This code sets the stage for data analysis and manipulation using the loaded dataset stored in the DataFrame.

In [28]:
utterances = []
scenarios = []
classes = []

with open('fa-IR.jsonl', 'r') as file:
    for line in file:
        record = json.loads(line)
        if 'utt' in record and 'scenario' in record and 'partition' in record:
            utterances.append(record['utt'])
            scenarios.append(record['scenario'])
            classes.append(record['partition'])

df = pd.DataFrame({'utt': utterances, 'label': scenarios, 'partition': classes})
df.head()

Unnamed: 0,utt,label,partition
0,این هفته ساعت پنج صبح بیدارم کن,alarm,test
1,مرا جمعه ساعت نه صبح بیدار کن,alarm,train
2,یک زنگ هشدار را برای دو ساعت دیگر تنظیم کن,alarm,train
3,ساکت,audio,test
4,الی ساکت شو,audio,train


In [35]:
# Plot the count of unique labels with plotly_dark template
label_counts = df['label'].value_counts()
label_fig = px.bar(label_counts, x=label_counts.index, y=label_counts.values, labels={'x':'Label', 'y':'Count'}, title='Label Distribution')
label_fig.update_layout(template="plotly_dark")

# Plot the count of unique partitions with plotly_dark template
partition_counts = df['partition'].value_counts()
partition_fig = px.bar(partition_counts, x=partition_counts.index, y=partition_counts.values, labels={'x':'Partition', 'y':'Count'}, title='Partition Distribution')
partition_fig.update_layout(template="plotly_dark")

# Create a pie chart for label distribution
label_pie_fig = px.pie(label_counts, values=label_counts.values, names=label_counts.index, title='Label Distribution')
label_pie_fig.update_layout(template="plotly_dark")

# Create a pie chart for partition distribution
partition_pie_fig = px.pie(partition_counts, values=partition_counts.values, names=partition_counts.index, title='Partition Distribution')
partition_pie_fig.update_layout(template="plotly_dark")

# Display the plots
# label_fig.show()
# partition_fig.show()
# label_pie_fig.show()
# partition_pie_fig.show()


![plt](images/01.png)
![plt](images/02.png)
![plt](images/03.png)
![plt](images/04.png)

## Data Splitting

In this code cell, the dataset is split into training and testing subsets. Here's a brief explanation:

- **Create a train DataFrame**: A new DataFrame called `train_df` is created by selecting rows from the original DataFrame `df` where the 'partition' column has the value 'train'. This effectively isolates the training data.
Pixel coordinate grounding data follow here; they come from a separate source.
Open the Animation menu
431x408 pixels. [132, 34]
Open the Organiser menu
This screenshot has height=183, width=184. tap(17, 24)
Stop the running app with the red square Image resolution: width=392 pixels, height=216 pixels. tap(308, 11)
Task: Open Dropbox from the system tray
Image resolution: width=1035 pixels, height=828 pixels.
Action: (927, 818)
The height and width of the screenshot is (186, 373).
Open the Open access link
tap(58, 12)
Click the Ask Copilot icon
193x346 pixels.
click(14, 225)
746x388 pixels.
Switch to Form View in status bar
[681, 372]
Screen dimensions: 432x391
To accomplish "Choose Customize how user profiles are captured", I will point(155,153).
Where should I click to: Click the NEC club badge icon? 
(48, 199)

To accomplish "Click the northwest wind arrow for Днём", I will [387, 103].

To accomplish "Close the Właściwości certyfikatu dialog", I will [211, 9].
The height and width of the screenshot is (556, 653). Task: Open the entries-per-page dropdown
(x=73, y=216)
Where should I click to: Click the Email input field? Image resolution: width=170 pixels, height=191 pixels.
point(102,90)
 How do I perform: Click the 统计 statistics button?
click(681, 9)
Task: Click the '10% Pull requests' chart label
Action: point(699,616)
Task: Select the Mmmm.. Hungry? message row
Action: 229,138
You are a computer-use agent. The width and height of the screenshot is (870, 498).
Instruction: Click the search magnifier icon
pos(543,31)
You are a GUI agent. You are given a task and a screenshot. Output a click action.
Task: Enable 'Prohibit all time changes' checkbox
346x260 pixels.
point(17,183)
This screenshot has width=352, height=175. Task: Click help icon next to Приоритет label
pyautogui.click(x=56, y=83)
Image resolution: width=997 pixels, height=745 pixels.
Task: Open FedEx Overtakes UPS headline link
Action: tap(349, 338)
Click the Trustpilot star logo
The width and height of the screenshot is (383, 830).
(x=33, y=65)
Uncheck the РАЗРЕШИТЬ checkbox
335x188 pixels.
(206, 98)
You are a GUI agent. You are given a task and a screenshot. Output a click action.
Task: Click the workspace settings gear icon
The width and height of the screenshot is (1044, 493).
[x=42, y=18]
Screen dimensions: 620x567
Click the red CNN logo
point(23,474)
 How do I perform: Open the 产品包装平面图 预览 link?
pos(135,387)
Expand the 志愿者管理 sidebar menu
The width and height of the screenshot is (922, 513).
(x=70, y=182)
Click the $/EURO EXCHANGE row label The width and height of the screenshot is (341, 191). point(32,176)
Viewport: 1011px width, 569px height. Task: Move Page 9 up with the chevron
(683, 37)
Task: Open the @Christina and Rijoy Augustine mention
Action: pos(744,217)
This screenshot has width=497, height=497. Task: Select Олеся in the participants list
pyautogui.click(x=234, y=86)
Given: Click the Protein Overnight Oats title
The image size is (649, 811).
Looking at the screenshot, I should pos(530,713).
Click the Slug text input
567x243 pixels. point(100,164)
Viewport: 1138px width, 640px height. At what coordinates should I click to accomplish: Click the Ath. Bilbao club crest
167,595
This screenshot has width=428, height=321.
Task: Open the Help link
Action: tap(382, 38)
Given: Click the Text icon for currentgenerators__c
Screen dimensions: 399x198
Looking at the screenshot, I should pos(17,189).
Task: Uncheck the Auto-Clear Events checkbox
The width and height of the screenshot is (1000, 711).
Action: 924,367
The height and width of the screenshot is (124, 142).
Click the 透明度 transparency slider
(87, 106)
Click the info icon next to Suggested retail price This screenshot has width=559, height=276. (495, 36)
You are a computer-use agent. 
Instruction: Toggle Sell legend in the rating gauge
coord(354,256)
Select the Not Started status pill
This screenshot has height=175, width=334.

- **Create a test DataFrame**: Similarly, another DataFrame called `test_df` is created by selecting rows from the original DataFrame `df` where the 'partition' column has the value 'test'. This separates the testing data from the dataset.

These DataFrames, `train_df` and `test_df`, now contain the training and testing subsets of the data, respectively. They can be used for model training and evaluation.

In [3]:
# Create a train DataFrame where partition is 'train'
train_df = df[df['partition'] == 'train']

# Create a test DataFrame where partition is 'test'
test_df = df[df['partition'] == 'test']

## Text Preprocessing

In this code cell, text preprocessing steps are applied to the training and testing datasets. The following steps are performed:

- **Define additional stopwords**: A list of additional stopwords specific to the Persian language is defined. These stopwords are words that are commonly removed from text during preprocessing because they often carry little meaningful information.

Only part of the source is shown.